-- Text excerpt follows --
原文連結 Original Link: https://www.scmp.com/news/hong-kong/article/1330941/joanne-leung-raises-transgender-awareness
Joanne Leung raises transgender awareness
Joanne Leung Wing-yan has become the poster girl for the transgender community

Joanne Leung Wing-yan. Photo: SCMP Pictures
By the time she was six, Joanne Leung Wing-yan, born a boy with the name Donne, felt she should be a girl. But it wasn’t until four years ago that Leung completed the sex-change surgery that would finally make her at peace with herself.
While Hong Kong society has gradually become more liberal in its views of gay and lesbian people, Leung says it’s still tough for the transgender community.
“Already at six I felt I should be a girl,’ she says. “In primary school I always played with the girls. Then I was at a secondary boys’ school, so I tried to fit in.”
Leung hid her dilemma for decades, and the strain led to four suicide bids. The self doubt, the feeling that you are alone and there is no one else like you, ate at her. Making it worse was the fact there was very little information available for transgender people.
Based on her own struggle, Leung works with several organisations, including as chair of the Transgender Resource Centre – where she works full time – to ensure other transgender people do not have to go through what she endured.
-- Text excerpt concluded --
-- Material provided follows --
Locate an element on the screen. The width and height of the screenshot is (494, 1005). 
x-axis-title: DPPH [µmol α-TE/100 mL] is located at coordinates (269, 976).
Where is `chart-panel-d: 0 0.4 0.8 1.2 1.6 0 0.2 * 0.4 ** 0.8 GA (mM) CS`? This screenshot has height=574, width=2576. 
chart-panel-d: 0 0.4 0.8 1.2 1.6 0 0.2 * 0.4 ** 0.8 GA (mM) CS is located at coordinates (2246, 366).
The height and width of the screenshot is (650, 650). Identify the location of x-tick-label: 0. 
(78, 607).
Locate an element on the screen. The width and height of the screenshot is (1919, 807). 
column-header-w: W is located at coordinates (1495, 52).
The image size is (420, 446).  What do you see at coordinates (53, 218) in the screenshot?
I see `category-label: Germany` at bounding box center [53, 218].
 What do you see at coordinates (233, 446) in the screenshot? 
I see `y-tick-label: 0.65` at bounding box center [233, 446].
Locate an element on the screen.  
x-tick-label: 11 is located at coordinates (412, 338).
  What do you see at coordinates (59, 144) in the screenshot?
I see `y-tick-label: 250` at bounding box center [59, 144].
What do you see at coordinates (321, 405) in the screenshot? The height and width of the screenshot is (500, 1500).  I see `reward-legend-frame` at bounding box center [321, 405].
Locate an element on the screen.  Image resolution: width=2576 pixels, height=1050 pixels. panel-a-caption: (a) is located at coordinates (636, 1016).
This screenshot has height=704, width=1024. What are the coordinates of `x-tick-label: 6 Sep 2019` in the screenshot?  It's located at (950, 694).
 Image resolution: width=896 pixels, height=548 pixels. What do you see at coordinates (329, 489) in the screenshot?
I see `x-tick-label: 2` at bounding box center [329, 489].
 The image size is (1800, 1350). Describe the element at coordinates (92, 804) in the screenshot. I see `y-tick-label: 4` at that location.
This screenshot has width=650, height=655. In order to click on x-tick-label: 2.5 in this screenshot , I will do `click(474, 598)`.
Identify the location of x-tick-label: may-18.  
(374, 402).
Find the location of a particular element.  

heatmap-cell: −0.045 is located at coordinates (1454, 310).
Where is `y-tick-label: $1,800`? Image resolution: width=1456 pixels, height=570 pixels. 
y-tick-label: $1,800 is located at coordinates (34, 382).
-- Material provided concluded --
§ Brief 1: Transcribe the stretch of the article on Joanne Leung from "While Hong Kong" through "what she endured.".
§ Brief 2: Decide whether each statement agrees with the article on Joanne Leung, answering yes or no and quoting the deciding words of the article. (a) Leung completed sex-change surgery four years ago. (b) Leung attended a secondary girls' school. (c) Leung works part time at the Transgender Resource Centre.
§ Brief 3: List every proper name of a person, place, or organization in the article on Joanne Leung, from "By the time she was six" to the end. Give each person once, in the fullest form used.

§ Task response 1:
While Hong Kong society has gradually become more liberal in its views of gay and lesbian people, Leung says it’s still tough for the transgender community.
“Already at six I felt I should be a girl,’ she says. “In primary school I always played with the girls. Then I was at a secondary boys’ school, so I tried to fit in.”
Leung hid her dilemma for decades, and the strain led to four suicide bids. The self doubt, the feeling that you are alone and there is no one else like you, ate at her. Making it worse was the fact there was very little information available for transgender people.
Based on her own struggle, Leung works with several organisations, including as chair of the Transgender Resource Centre – where she works full time – to ensure other transgender people do not have to go through what she endured.

§ Task response 2:
(a) Yes: "it wasn’t until four years ago that Leung completed the sex-change surgery"
(b) No: "Then I was at a secondary boys’ school"
(c) No: "where she works full time"

§ Task response 3:
Joanne Leung Wing-yan
Donne
Hong Kong
Transgender Resource Centre